▶ AIM
Retype the data from the line containing "Screen dimensions: 1475x812" through the line containing "I will coord(732,353).", including both of those lines.

▶ DATA EXCERPTS
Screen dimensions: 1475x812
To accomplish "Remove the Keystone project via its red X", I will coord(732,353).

* * *

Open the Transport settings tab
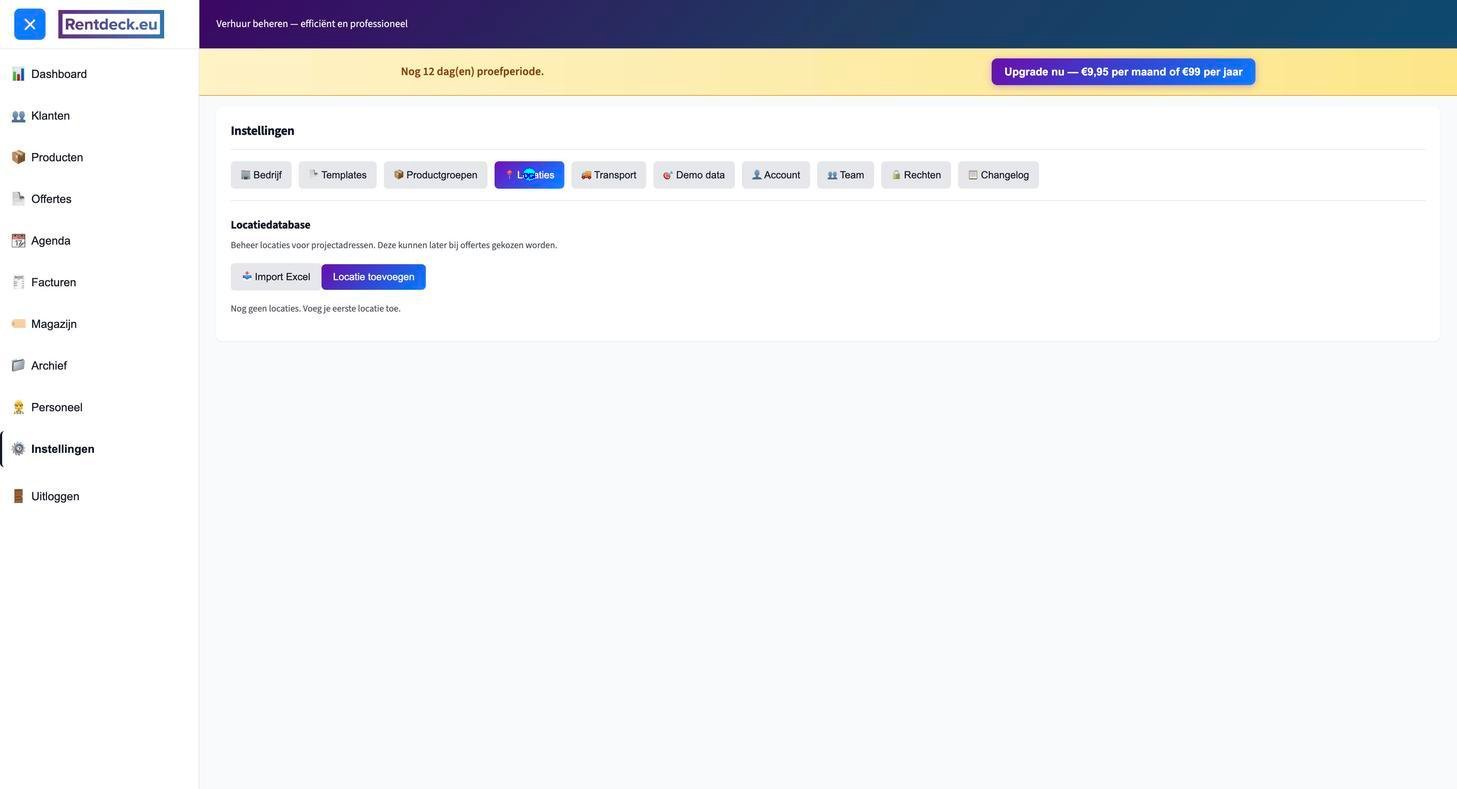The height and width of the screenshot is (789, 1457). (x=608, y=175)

...

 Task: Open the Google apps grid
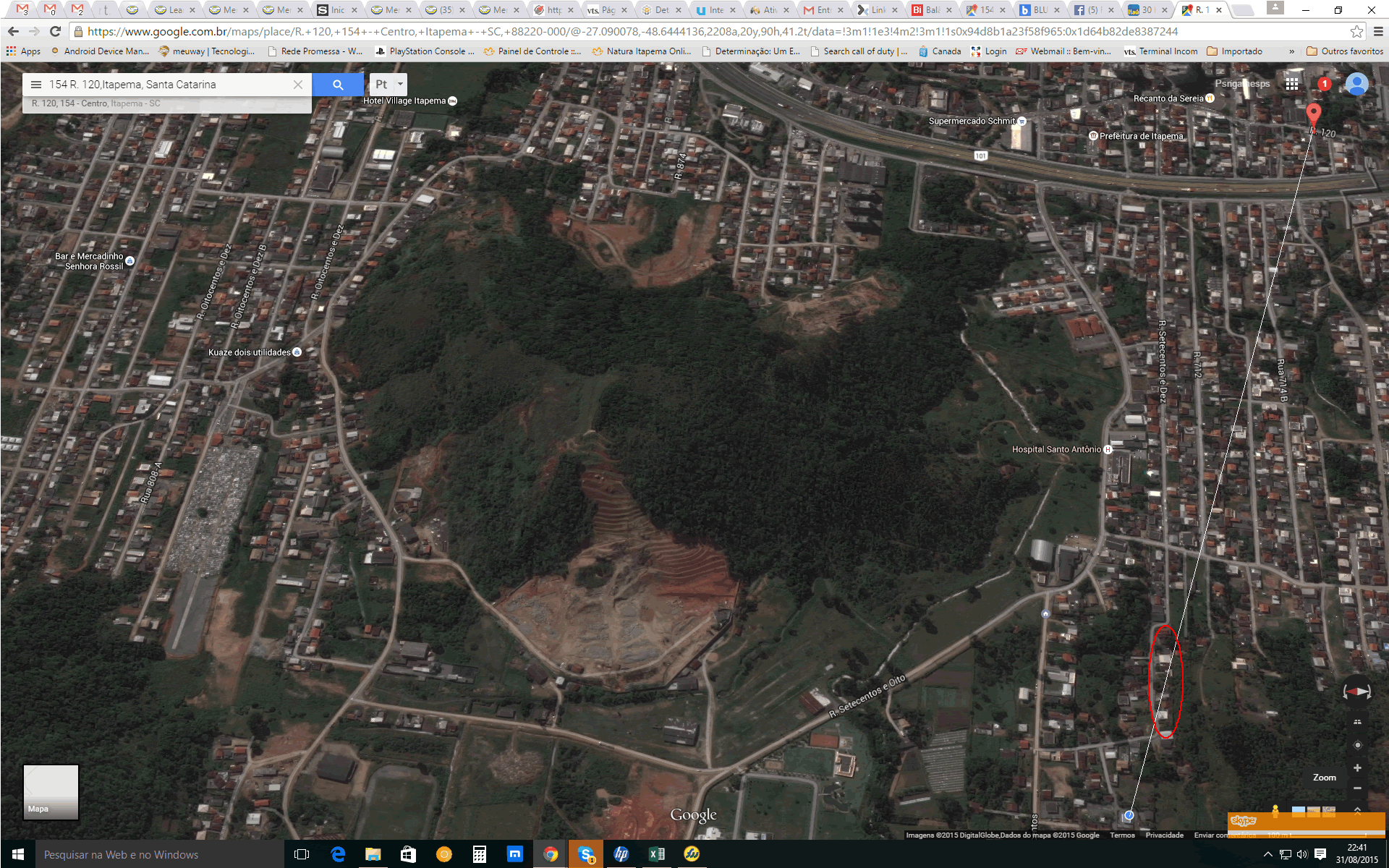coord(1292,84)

▶ FINISHED ANSWER
Screen dimensions: 1475x812
To accomplish "Remove the Keystone project via its red X", I will coord(732,353).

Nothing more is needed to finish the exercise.